* **TASK GOAL**: The lines you return should be those containing the string "Icon", taken from the data below.
(TASK MATERIAL Opens)
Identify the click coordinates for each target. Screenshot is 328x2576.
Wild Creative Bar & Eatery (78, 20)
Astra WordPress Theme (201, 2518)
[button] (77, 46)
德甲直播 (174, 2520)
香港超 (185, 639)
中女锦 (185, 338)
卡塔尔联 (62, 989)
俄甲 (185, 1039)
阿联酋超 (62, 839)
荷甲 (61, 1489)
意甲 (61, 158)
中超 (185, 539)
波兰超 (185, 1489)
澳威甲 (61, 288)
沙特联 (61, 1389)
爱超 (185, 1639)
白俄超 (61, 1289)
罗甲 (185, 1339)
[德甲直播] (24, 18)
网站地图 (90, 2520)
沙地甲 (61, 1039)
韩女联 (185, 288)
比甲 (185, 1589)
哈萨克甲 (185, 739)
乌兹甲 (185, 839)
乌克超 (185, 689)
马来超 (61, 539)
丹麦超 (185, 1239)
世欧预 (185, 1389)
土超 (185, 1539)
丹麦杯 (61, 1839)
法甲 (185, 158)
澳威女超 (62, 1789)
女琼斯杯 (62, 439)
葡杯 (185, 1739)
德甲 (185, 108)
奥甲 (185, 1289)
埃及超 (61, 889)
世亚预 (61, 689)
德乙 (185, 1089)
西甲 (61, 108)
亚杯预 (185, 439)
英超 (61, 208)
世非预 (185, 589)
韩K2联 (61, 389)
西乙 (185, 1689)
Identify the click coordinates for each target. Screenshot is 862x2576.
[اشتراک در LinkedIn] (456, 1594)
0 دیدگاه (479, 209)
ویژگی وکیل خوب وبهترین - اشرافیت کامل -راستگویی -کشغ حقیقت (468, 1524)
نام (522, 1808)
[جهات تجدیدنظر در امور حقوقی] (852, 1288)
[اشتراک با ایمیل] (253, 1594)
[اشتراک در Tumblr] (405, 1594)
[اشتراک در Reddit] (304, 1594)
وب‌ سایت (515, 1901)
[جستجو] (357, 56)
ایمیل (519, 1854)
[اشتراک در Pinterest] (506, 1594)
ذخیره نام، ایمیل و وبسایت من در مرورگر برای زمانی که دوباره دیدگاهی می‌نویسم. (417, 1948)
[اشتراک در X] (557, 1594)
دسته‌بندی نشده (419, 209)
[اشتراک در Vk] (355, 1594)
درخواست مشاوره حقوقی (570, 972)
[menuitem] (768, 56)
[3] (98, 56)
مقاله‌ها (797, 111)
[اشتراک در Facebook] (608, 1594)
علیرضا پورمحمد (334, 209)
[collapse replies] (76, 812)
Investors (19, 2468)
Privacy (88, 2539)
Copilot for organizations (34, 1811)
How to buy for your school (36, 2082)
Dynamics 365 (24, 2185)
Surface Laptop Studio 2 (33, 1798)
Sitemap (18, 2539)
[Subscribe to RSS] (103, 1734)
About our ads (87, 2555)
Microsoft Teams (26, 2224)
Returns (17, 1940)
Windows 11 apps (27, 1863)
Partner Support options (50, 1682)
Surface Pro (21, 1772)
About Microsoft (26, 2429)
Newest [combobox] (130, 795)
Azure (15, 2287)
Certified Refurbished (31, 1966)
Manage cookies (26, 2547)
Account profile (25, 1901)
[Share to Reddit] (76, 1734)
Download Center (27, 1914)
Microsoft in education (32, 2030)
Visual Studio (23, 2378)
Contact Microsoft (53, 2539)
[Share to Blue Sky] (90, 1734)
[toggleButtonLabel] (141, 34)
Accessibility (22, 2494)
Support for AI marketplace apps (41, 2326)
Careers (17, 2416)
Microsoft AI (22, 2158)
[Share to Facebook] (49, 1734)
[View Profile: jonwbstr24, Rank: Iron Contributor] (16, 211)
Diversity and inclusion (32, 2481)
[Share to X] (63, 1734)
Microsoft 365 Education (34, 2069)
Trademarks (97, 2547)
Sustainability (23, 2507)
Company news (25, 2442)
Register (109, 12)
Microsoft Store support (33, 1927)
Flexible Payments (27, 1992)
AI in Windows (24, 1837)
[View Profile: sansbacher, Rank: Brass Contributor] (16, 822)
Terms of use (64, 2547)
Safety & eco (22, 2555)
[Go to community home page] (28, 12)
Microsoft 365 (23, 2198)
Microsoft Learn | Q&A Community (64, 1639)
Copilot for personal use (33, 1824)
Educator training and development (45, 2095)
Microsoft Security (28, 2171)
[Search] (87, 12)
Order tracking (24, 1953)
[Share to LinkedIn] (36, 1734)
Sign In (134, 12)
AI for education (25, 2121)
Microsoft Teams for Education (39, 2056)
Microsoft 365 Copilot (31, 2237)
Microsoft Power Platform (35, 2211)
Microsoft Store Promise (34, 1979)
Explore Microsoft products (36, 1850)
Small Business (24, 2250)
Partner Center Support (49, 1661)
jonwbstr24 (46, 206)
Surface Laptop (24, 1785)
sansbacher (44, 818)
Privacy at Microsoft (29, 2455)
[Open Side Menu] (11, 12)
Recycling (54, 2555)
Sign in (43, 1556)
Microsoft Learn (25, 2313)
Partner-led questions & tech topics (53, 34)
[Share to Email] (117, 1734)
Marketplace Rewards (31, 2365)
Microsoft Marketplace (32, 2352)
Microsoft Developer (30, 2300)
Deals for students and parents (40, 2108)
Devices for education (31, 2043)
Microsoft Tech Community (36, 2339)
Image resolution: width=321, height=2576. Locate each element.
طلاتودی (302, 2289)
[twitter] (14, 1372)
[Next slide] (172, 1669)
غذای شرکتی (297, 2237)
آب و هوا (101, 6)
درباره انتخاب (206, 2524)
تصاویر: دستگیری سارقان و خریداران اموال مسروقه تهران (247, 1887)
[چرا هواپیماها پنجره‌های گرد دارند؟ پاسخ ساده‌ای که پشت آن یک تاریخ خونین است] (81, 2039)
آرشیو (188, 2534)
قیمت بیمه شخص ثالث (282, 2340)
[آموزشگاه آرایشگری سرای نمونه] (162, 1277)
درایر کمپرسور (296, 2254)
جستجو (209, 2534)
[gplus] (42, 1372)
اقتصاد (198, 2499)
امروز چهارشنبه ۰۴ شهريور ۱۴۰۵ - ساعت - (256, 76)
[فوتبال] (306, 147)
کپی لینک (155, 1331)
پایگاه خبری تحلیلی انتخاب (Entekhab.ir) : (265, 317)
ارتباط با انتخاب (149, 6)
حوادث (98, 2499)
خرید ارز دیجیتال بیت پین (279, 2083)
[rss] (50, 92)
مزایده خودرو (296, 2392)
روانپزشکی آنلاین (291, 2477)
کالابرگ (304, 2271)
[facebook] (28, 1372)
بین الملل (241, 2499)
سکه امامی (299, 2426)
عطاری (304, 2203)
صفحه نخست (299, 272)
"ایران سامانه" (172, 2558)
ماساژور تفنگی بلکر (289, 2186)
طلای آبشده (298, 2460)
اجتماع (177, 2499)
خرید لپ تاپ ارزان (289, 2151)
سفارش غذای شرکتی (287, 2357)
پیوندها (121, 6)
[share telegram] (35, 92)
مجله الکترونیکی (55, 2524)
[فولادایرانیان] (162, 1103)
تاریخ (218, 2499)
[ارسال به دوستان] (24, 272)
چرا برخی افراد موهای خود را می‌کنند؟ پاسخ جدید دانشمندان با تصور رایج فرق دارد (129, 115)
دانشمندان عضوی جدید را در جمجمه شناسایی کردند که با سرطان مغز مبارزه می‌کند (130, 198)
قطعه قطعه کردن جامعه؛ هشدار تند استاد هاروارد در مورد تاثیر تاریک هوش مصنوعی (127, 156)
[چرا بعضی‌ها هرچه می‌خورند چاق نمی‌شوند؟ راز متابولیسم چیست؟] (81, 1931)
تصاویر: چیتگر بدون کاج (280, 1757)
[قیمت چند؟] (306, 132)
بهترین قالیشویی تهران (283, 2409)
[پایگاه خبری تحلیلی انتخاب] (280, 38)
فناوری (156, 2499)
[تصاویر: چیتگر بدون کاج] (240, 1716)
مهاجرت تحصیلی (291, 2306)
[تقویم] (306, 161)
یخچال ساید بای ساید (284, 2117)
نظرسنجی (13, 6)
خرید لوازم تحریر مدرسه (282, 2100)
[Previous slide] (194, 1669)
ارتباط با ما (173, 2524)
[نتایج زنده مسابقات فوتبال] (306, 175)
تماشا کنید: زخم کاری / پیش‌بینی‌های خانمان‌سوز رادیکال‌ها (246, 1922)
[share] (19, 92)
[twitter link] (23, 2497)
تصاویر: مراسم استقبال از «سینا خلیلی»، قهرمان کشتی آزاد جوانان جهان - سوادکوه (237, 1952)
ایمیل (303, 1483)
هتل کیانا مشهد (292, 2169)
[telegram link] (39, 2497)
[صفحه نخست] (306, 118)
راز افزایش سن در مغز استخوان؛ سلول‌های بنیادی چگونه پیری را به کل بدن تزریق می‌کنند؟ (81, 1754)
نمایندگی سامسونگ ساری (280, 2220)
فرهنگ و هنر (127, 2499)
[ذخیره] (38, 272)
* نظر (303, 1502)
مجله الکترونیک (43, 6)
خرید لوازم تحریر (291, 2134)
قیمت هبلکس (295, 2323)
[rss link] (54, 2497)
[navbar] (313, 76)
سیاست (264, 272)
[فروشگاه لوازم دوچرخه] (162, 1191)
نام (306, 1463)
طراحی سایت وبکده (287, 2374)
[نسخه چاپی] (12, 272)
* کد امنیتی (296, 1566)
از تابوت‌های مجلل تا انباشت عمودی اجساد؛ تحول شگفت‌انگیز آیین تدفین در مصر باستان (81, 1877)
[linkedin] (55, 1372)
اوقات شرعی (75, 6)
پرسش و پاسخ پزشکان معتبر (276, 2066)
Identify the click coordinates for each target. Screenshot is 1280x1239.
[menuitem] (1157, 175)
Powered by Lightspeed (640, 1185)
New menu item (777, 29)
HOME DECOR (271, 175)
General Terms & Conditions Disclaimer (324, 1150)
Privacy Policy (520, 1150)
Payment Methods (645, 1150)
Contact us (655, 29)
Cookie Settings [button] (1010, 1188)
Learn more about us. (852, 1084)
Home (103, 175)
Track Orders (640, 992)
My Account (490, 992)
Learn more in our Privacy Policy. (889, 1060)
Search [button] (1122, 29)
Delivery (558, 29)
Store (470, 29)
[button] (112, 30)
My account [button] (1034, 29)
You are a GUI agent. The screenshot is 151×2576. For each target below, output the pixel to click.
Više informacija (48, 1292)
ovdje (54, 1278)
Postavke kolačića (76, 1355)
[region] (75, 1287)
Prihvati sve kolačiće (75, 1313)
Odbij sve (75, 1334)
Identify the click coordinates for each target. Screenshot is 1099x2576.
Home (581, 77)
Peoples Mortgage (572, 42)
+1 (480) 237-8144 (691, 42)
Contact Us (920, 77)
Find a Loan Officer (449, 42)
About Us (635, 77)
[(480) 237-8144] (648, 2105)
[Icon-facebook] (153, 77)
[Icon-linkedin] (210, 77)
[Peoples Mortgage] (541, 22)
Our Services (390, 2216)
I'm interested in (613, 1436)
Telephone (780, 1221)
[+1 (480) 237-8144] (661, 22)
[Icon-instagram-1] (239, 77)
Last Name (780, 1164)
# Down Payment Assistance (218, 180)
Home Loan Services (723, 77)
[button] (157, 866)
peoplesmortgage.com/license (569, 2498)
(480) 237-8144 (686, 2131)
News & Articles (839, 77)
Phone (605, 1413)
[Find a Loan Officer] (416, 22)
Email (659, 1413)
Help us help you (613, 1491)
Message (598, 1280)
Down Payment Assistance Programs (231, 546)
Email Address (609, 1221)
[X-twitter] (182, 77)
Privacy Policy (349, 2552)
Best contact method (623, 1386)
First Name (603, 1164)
(TASK MATERIAL Closes)
* **ANSWER TO THE EXERCISE**:
[Icon-facebook] (153, 77)
[Icon-linkedin] (210, 77)
[Icon-instagram-1] (239, 77)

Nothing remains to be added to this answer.